*TASK OBJECTIVE*. For each of the following statements, state yes or no according to whether it agrees with the article on Nepal's Minimum Common Program, and quote the words of the article that decide it: (a) The draft program was presented on August 2, 2008. (b) The program is made up of seven programs. (c) The draft proposes to set up a commission on restructuring the State administration.

Personal tools
You are here: Home News Analysis and Views Minimum Common Program And Formation of Government
Log in

Forgot your password?

Minimum Common Program And Formation of Government

Issue 32, August 10, 2008

By Siddhi B. Ranjitkar

On august 02, 2008, leaders of the Communist Party of Nepal-Maoist (CPN-Maoist) presented a draft Minimum Common Program (MCP) at the meeting of the 25 parties represented on the Constituent Assembly (CA) for discussion as demanded by the leaders of political parties to make it a common agenda of a national consensus government to be formed and led by the CPN-Maoist leader. The concept paper explicitly mentioned how to safeguard nationalism, to make Nepal a federal democratic republic restructuring the state, to complete the peace process, maintain security, provide the conflict-victims with immediate relief package and achieve reconstruction and socio-economic transformation.

The CPN-Maoist in its draft MCP concept paper repeated its commitment to the principles of an inclusive and competitive multiparty democratic system, a federal democratic republic, human rights, civil and fundamental rights to publication and rule of law, freedom of speech, social justice, forward-looking change and a lasting peace following the Interim Constitution of Nepal of 2007. It also expressed its commitment to respect the UN principles of rights of the ethnic indigenous people to self-determination and ensure the development of the language and culture of various ethnic groups.

The MCP is comprised of five programs such as 1) nationality and promotion of national interest, 2) institutionalization of a federal democratic republic and restructuring of State, 3) a lasting peace and assurance of peace and security, 4) immediate relief to the conflict-victims and reconstruction of infrastructures, and 5) drastic change in socio-economic development.

The CPN-Maoist is for reaching a national consensus on security, foreign policy and water resources with all political parties, and using them for the best interest of the country and the people.

On the foreign policy the CPN-Maoist proposes to review all treaties signed with other countries, and then replace them with new treaties, and redefine the foreign policy to suit the democratic republican setup in Nepal, and make concrete efforts on repatriating the Bhutanese refugees languishing at the camps in eastern Nepal.

The MCP says that the country shall be institutionalized in the federal democratic republic setup declared by the CA on May 28, 2008 scrapping all laws and regulations contradicting the May-28 declaration of the CA.

The draft MCP says that restructuring of the State would be done following the deals the Government of Nepal had reached with Madheshis, ethnic and indigenous communities and other political parties; representation of Madheshis, various ethnic groups, marginalized people and so on in the State agencies, police and army proportional to their population would be ensured.

The CPN-Maoist’s draft MCP proposes to revive the local bodies reaching a consensus with all political parties on it for making the smooth service delivery to the local people. Then, the local bodies will be provided with sufficient resources until a new arrangement is made for the local governance. It also proposes to set up a commission on restructuring the State administration to make the public service delivery smooth and efficient, and to make the State employees accountable to the public.

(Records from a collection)

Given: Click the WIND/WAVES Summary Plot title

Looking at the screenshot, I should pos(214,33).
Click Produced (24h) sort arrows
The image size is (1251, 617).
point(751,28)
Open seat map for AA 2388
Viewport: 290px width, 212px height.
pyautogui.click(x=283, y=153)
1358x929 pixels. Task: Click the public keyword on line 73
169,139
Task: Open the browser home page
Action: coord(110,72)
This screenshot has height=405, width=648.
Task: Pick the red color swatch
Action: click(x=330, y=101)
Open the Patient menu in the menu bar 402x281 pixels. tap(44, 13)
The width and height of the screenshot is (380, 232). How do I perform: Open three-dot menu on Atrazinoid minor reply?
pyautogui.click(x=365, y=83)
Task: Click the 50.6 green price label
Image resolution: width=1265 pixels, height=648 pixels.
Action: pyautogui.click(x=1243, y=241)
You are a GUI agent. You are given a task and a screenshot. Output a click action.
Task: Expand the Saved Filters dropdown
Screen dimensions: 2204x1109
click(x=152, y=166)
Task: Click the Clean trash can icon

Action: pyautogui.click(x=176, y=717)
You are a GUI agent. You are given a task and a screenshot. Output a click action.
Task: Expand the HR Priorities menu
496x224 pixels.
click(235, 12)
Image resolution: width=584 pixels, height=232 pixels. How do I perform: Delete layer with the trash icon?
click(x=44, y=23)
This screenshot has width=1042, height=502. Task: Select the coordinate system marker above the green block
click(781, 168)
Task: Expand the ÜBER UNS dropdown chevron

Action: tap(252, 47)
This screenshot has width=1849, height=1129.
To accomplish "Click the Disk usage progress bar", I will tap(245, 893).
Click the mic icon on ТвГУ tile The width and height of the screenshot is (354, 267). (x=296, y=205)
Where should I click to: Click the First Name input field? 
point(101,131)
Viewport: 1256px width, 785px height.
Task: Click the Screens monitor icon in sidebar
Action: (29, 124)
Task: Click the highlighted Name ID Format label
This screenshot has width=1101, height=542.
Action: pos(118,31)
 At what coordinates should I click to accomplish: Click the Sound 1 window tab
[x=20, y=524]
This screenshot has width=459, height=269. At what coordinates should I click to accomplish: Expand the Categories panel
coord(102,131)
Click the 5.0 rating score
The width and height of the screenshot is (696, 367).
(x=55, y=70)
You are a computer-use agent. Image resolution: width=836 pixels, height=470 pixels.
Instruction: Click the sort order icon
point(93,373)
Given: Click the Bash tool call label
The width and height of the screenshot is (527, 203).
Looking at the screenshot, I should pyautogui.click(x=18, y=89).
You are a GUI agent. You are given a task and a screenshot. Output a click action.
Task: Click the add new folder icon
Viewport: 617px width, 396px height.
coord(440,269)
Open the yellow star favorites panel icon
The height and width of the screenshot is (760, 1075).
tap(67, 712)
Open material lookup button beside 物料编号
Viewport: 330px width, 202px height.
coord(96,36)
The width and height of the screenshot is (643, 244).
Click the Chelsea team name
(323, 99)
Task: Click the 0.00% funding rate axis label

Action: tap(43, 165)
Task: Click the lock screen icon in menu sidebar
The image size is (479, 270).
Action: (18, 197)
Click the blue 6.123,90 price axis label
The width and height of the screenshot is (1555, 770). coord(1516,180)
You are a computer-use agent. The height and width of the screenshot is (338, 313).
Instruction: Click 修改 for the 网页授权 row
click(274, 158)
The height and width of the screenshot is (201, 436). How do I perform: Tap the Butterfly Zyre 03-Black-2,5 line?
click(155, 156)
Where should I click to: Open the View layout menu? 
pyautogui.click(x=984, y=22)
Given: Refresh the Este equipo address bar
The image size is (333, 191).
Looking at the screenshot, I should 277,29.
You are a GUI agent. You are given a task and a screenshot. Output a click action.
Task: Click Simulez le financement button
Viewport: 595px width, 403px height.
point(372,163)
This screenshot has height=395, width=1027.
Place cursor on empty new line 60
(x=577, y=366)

*RESPONSE*.
(a) Yes: "On august 02, 2008, leaders of the Communist Party of Nepal-Maoist (CPN-Maoist) presented a draft Minimum Common Program (MCP)"
(b) No: "The MCP is comprised of five programs"
(c) Yes: "It also proposes to set up a commission on restructuring the State administration"